A preocupação com o ambiente (ou com a ecologia) não é, enfim, luxo de classes dominantes ou modismo momentâneo – a questão ecológica remete a um novo estágio da consciência mundial: a importância da terra como um todo, o destino comum da natureza e do ser humano, o bem comum tanto como bem das pessoas, das sociedades, como do conjunto dos seres da natureza lembra ‘o risco apocalíptico que pesa sobre todo o criado’ – pois o homem pode tanto ser ‘o anjo da guarda como o satã da Terra’ – terra que é nossa responsabilidade comum e sofre e sangra, ‘especialmente em seus filhos mais singulares, os oprimidos, os marginalizados e os excluídos’ – que são as grandes maiorias dos tempos atuais, a partir das quais impõem-se pensar o equilíbrio universal e a nova ordem ecológica mundial. (BOFF, p. 15, 1995)

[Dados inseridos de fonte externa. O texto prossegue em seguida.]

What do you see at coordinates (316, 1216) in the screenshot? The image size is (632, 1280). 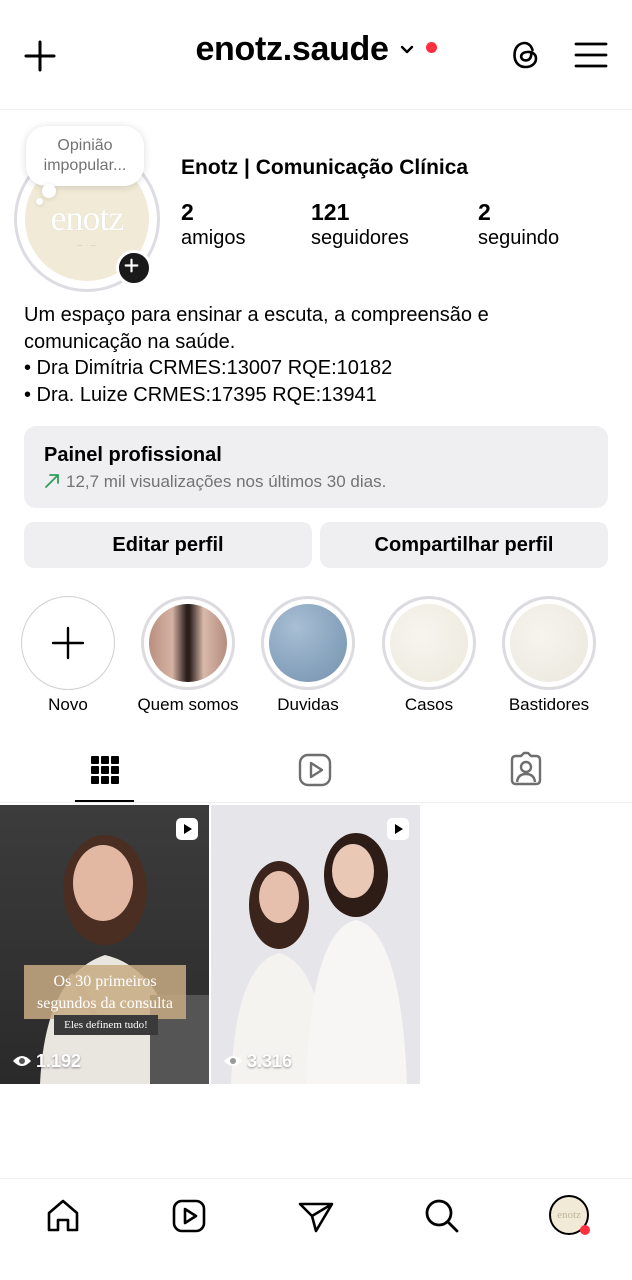 I see `direct-icon` at bounding box center [316, 1216].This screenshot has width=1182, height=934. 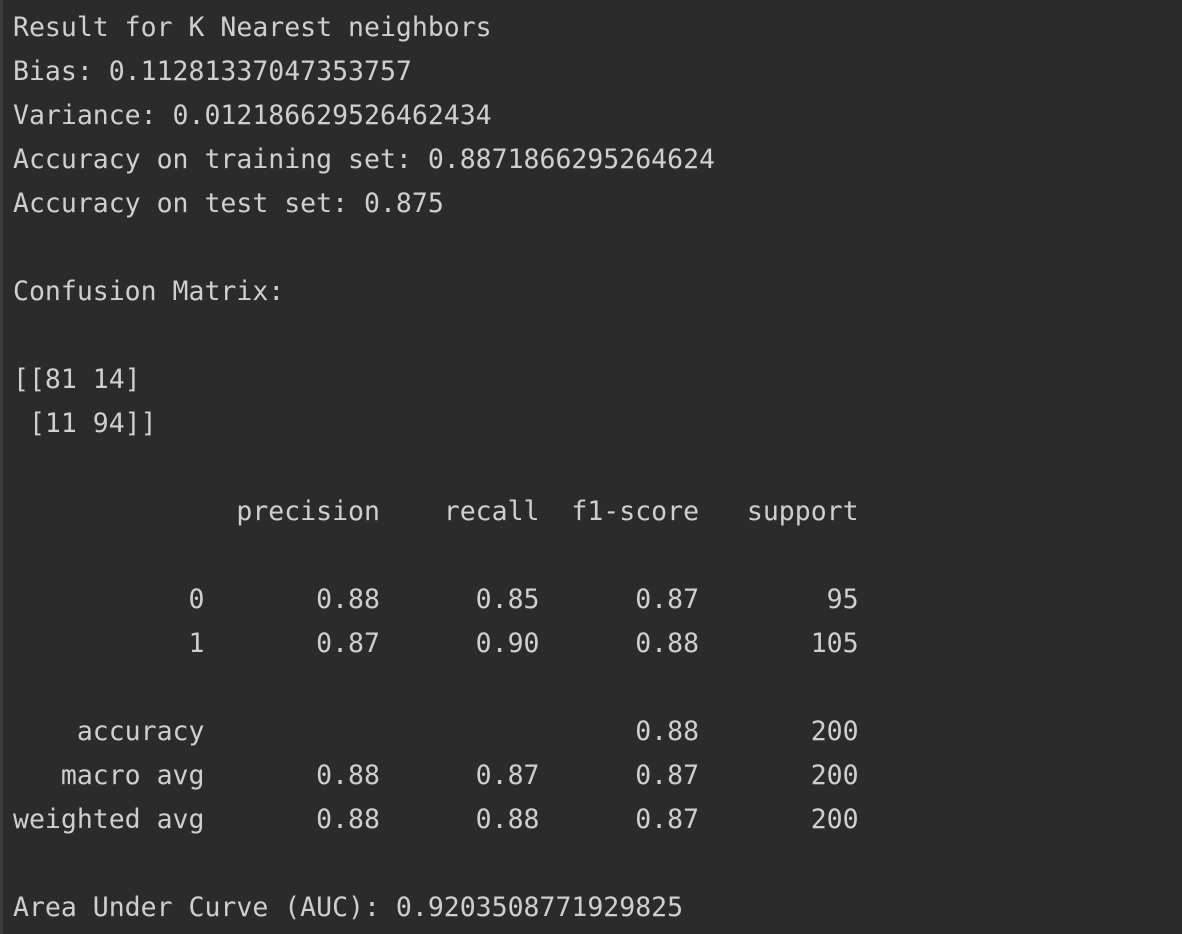 I want to click on result-title: Result for K Nearest neighbors, so click(x=252, y=28).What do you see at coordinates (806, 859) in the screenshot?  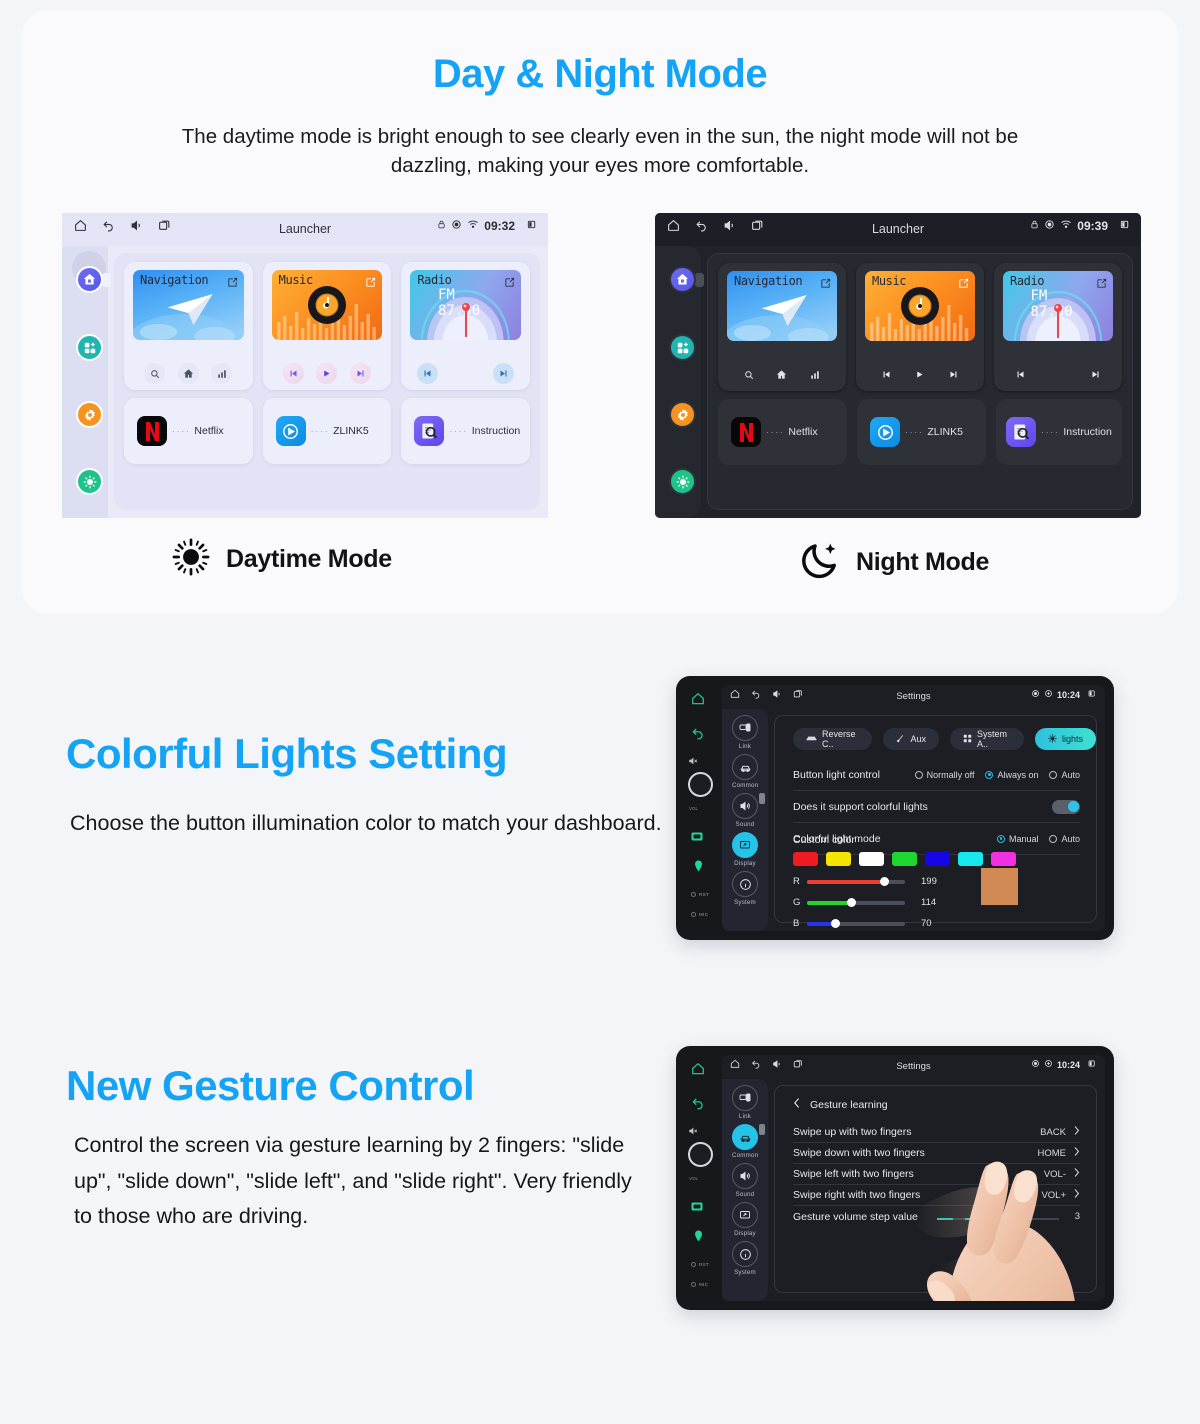 I see `swatch-red` at bounding box center [806, 859].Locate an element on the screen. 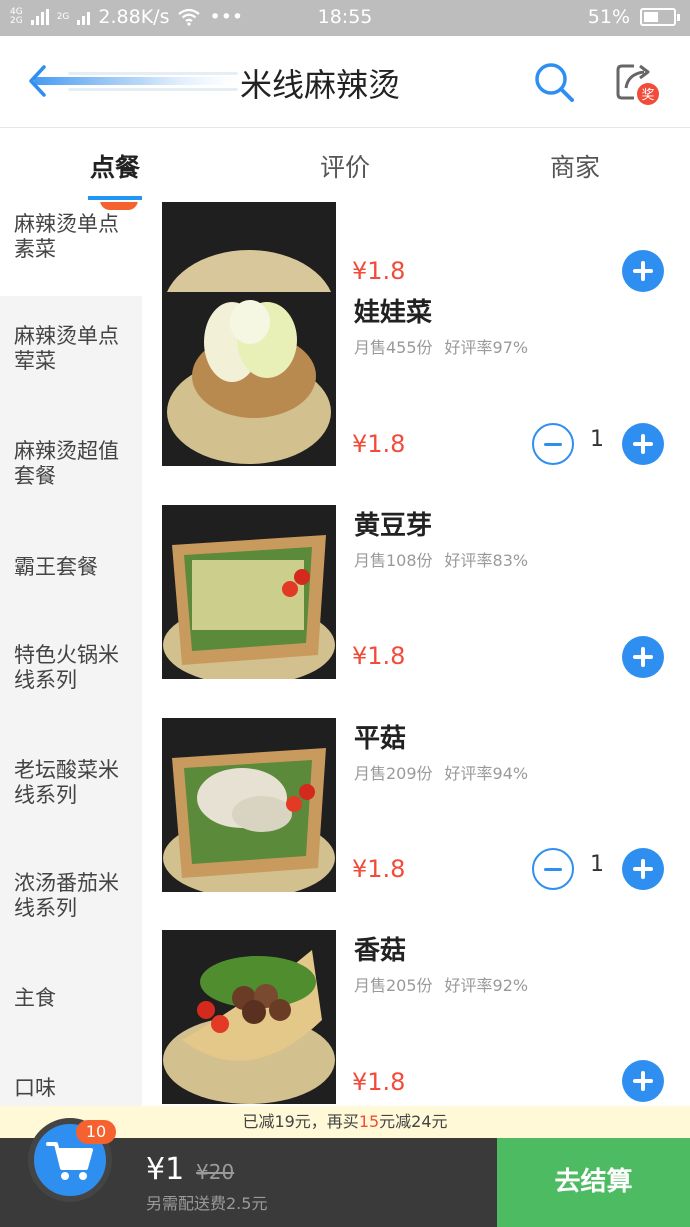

O problema a ser combatido é o sistema político de fragmentação institucional que favorece o exercício reiterado de atividades exploratórias ecologicamente predatórias, em vista do desenvolvimento econômico. A questão deve tomar abrangência e estabelecer vínculo entre a prosperidade do homem e a possibilidade e disponibilidade dos recursos naturais.
Para a dignidade da pessoa humana, importante se faz o acesso à meios materiais de manutenção da vida e ainda o horizonte de satisfação pessoal dos indivíduos. Esta assertiva nos dirige a temas como repartição de riqueza e as relações de poder. O homem, dignamente compreendido, mantém certa aderência a uma cultura, costumes e modos, e a ele deve ser facultado o poder de escolha no uso dos seus bens ‘sociais’. Defender a tutela verde, para assegurar, numa perspectiva pragmática, a manutenção dos insumos e meio útil à vida e, no futuro, favorecer a minimização dos riscos que corre a humanidade, haja vista o atual estado de exploração dos recursos naturais.
O bem ambiental é basilar para a vida humana e sua dignidade, entra na ordem de 1988 com uma importância para o indivíduo e para a sociedade. As relações das pessoas ligam-se diretamente a que tipo de decisões políticas elas aderem, os problemas que devem ser repensados durante a crise na qual vivemos são produtos de circunstâncias aparentemente distantes, contudo, não o são.
A confusão climática é produto do avanço industrial, fomentado pela globalização dos negócios e a apoteose da sociedade de consumo. Este quadro político e social tem apoio dos governos nacionais, inaptos ou desmotivados ao combate de fenômenos como marginalização social e violência. Um mundo novo, de uma nova consciência, é absolutamente possível e necessário.

CONCLUSAO

Direito ao ambiente como direito de todos levanta o corolário da revisão das relações que se estabelecem na sociedade. Assim, pensar numa defesa a natureza que não alcança uma mudança no entendimento dos fins da indústria, comércio e consumo, no plano de desenvolvimento comprometido com as zonas de proteção ambiental ou com o bem ambiental ordinário, os recursos naturais que o homem capta, é falar com as paredes.
A questão ambiental pode ser também o primeiro referencial para o restabelecimento e aproximação entre as pessoas, congregando valores comuns com interesses gerais, em prol da própria manutenção viável da vida humana.

REFERENCIAS

BOFF, Leonardo, Ecologia social em face da pobreza e da exclusão, em Ética da vida, Letraativa, Brasília 2000.

______________, Ecologia: grito da Terra, grito dos pobres, Atica, S.Paulo 1995.

MILARÉ, Edis. Direito do Ambiente, gestão ambiental em foco. Ed. Revista dos Tribunais, 5º Ed, São Paulo, 2007.

NUNES, Miriam Brito Correa. O amor em tempos de desamor. Instituto Nacional de Altos Estudos, Rio de janeiro, 2008.